Thursday, June 21, 2012

Dartmouth Board garners $26M innovation grant

With a $26 million government Health Care Innovation Award in hand, the Dartmouth Board of Trustees will  hire Patient Family Activators (PFAs), who will assume roles of patient advocate, assisting the patient with care choices and engaging them in a shared decision-making process.

The project will support and connect 15 High Value Healthcare Collaborative (HVHC) member healthcare systems throughout 16 states, and over the course of three years, will train 5,775 healthcare workers and create 48 new PFA positions.

A portion of the funding will also be used to improve patient data collection via health information technology, as William Weeks, MD, co-creator of the Dartmouth Institute for Health Policy and Clinical Practice, explained.

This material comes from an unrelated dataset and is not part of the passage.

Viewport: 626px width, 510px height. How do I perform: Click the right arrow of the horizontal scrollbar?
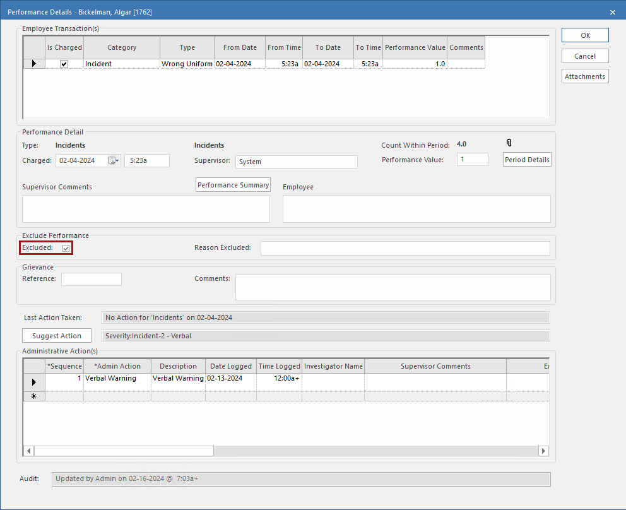(543, 451)
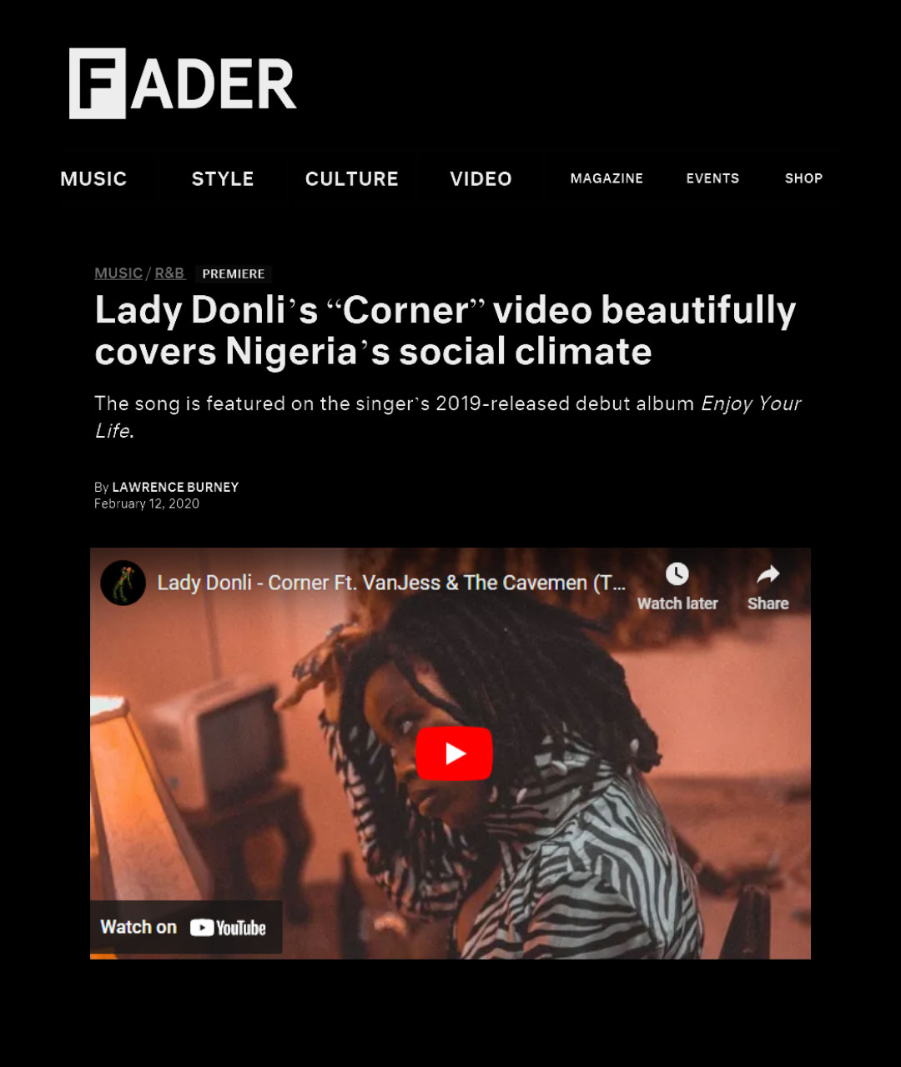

“Some funds will be used to both facilitate learning and deployment across the HVHC members as well as collecting data (through grant funded tablets that will be integrated into local EHRs), feeding back reports on results, and expanding current IT infrastructure to supplement current HVHC reporting abilities and better integrate such reporting into HVHC member IT systems.”

Health and Human Services (HHS) Secretary Kathleen Sebelius announced on June 15 the second round of recipients for the Health Care Innovation Awards, funded through the Affordable Care Act. The  Dartmouth Board of Trustees was among 81 groups nationwide that walked away with a win.

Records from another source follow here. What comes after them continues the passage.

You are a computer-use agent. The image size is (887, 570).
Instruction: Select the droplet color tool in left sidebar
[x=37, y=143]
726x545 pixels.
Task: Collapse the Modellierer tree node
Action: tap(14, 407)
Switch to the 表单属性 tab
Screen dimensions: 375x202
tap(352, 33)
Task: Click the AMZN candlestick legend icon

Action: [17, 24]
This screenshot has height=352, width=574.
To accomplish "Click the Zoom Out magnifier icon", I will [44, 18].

Three-year cost savings from the Dartmouth project are estimated to be more than $63.7 million, and Weeks explained the majority of savings would result from the overall reduction in Medicare costs of each patient.

Weeks said, “Savings are therefore derived from both improving the efficiency and reducing the costs of each episode of care and using patient shared decision making to help patients make informed decisions, decisions which – according to the literature – are more conservative and less costly than the care that their providers would recommend.”

He continued, “By engaging providers in improving the efficiency and safety of care processes, and by engaging patients in the decision-making process regarding their healthcare choices, we believe that we can reduce this variation and waste, reduce the unrestrained growth in healthcare costs, and concurrently improve patient satisfaction and health outcomes.”

The Dartmouth Board of Trustees-sponsored program was one of 107 total projects nationwide that garnered an Innovation Award out of more than 3,000 applicants nationwide.

The Centers for Medicare & Medicaid Services (CMS) created the Center for Medicare & Medicaid Innovation to improve the health of Medicaid, Medicare and CHIP patients - and by extension all Americans - while combating escalating costs. The $1 Billion Health Care Innovation - carries a triple aim: better health, better healthcare and reduced costs. The Innovation Challenge provides three-year grants of $1 million to $30 million to healthcare providers, payers, local government entities, and public-private partnerships, including collaborative efforts among multiple payers.